This is news about research by Ingrid Grummt and colleagues at the German Cancer Research Center (Heidelberg, Germany) and their progress in discovering how instructions coded in DNA are correctly sequenced (silenced or activated). But first, an analogy:

Way way back in the cave-person era of computing (say 1954), a ‘programmer’ would stand at a bank of toggle switches (the metal ones that flick-click on and off) and following ‘code’ written in binary (zeros and ones) would set banks of switches to input commands to the computer. It was demanding work. One switch in the wrong position and the whole program could be ruined.

Now shift this picture of switches and programming to a living cell. The switches are located in the DNA; they are part of the genes that provide the instructions for creating proteins, the building blocks of life. Of course, not all the switches are ‘on’ all the time, in fact, it’s crucial that during the reproduction and growth of cells that the order in which genes are turned on or off follow an appropriate ‘program.’ The program, for example, might be one that guides a cell into becoming a neuron, a nerve cell. So here’s the question: What does the programming? How are the appropriate genes turned on or off in the correct sequence?

Switching is a crude analogy, but it outlines one of the biggest mysteries in biology. It has been known for some time that genes pass their instructions to RNA (primarily as messenger RNA or mRNA), which in turn use the instructions to make proteins. How does the RNA pick up the right instructions at the right time?

Part of the answer is that the genes in the DNA are ‘tagged’ (switched) so that some are active and some are silenced. One of the principal mechanisms for tagging has also been known for some time. It’s called methylation. Special enzymes called methyltransferases attach methyl labels (markers with long carbon chains) to specific bases (in this case cytosine and guanine). The methylation blocks, or silences, the entire gene by making it inaccessible to RNA. But how is it that methyltransferase works on the correct genes? That is the core question.

According to the research of Dr. Grummt and her colleagues, this ‘programming’ of the genes is the work of non-coding RNA, RNA that does not participate in coding instructions for proteins. To test this idea, the scientists injected various non-coding RNAs, which they called pRNA, into cells and observed that this pRNA would attach itself to the location of specific gene switches. At this location, the strand of pRNA forms a kind of braid (a triple helix). The shape of this braid is exactly right for methyltransferase to ‘dock’ (attach) to the braid – and thus fix its location on the correct gene. It’s at this point where the gene becomes methylated – silenced.

At any given time 60%-80% of genes are methylated, turned off.
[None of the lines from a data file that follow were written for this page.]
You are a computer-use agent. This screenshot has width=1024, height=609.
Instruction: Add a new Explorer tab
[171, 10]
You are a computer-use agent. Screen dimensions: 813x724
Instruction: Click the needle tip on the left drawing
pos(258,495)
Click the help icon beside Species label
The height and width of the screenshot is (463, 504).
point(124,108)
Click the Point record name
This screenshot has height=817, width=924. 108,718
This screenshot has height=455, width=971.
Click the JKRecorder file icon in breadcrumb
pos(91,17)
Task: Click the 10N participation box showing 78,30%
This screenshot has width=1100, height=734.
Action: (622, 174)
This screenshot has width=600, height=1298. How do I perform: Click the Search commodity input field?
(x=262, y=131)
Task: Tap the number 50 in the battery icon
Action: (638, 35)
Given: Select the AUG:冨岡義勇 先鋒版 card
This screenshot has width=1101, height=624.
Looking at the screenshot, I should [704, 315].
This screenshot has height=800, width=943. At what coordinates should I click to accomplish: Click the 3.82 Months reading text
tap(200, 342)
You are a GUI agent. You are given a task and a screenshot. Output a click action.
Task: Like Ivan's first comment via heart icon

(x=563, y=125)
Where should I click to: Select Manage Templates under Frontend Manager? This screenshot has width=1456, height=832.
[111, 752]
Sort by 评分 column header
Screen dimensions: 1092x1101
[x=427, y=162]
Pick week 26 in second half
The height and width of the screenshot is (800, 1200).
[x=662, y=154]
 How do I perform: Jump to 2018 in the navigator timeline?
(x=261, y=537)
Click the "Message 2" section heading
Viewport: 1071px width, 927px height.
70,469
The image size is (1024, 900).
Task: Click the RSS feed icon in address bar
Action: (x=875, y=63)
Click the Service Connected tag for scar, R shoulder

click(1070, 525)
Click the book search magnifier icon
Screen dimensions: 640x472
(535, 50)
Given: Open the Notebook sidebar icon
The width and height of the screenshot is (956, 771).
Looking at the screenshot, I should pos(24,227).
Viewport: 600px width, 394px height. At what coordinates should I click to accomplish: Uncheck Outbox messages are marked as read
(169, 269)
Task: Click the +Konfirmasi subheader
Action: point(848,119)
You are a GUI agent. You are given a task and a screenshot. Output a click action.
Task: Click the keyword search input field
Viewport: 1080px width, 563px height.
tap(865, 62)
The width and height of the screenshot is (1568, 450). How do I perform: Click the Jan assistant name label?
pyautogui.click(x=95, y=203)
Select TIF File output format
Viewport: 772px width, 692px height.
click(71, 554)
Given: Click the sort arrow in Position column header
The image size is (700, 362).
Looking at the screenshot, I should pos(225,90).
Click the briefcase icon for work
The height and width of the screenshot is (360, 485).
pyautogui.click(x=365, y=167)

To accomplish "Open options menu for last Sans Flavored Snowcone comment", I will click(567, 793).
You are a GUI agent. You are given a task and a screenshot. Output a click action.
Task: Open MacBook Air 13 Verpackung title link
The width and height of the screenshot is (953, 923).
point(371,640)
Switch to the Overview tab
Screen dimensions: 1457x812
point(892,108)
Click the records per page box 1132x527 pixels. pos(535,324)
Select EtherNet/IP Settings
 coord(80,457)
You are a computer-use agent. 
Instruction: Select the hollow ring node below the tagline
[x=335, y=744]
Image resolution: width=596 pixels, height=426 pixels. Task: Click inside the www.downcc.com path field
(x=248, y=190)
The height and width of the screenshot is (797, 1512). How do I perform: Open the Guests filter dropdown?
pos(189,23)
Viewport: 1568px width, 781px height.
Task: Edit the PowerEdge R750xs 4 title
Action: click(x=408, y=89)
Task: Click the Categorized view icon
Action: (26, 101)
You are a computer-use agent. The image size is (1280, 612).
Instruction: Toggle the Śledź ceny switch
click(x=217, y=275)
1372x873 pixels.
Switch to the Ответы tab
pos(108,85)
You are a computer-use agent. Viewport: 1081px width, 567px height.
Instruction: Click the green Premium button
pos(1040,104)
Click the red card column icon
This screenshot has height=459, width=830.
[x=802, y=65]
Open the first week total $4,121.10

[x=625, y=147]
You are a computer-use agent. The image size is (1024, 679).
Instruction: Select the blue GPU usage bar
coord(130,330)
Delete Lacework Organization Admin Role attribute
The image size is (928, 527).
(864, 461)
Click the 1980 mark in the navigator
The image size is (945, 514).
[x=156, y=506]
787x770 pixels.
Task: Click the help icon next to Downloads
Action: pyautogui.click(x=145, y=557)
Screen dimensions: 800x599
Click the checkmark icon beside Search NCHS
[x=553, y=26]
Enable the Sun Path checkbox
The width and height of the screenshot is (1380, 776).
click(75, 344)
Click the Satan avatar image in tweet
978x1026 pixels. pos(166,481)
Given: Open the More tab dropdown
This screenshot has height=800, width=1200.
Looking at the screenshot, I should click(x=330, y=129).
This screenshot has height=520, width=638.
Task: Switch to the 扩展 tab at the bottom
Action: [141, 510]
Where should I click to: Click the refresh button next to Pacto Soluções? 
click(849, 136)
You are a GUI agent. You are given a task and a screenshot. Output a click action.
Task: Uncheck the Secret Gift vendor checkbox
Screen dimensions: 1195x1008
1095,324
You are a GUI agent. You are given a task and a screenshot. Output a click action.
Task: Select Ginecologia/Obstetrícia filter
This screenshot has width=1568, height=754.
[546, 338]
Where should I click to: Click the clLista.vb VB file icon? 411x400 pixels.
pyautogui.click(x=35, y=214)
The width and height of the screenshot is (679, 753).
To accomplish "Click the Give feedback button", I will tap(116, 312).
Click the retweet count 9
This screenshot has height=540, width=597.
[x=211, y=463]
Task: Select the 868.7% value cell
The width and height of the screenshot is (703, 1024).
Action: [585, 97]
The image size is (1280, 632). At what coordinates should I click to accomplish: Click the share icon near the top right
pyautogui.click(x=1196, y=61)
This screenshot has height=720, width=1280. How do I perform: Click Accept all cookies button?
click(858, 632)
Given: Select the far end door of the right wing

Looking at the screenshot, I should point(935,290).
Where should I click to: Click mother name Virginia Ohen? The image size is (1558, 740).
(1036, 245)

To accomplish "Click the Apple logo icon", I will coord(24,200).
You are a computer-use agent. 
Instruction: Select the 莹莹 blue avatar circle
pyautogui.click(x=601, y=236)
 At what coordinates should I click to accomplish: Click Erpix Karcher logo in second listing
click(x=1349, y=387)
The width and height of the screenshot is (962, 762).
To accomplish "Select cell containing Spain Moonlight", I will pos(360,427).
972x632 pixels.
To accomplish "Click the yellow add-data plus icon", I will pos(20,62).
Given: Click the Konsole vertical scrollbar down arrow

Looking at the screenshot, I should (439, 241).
The role of non-coding RNA is crucial in this form of gene regulation.

More than half of our genetic material is transcribed into noncoding RNA. This prompts Ingrid Grummt to speculate: “It is very well possible that there are exactly matching noncoding RNA molecules for all genes that are temporarily silenced. This would explain how such a large number of genes can be selectively turned on and off.”

[Source: EurekAlert]

So, noncoding RNA (ncRNA) is the agent for silencing genes. What triggers the specific ncRNA to carry out its role? Not only is that still a mystery, it’s one that molecular biologists know will be among the most difficult to solve. That’s because, in outline, it is the result of a process called epigenetic regulation, an interaction between molecules in the cell that respond chemically to environmental conditions, which in turn trigger chemistry that produces or activates the ncRNA. Biologists are just beginning to explore this vast subject.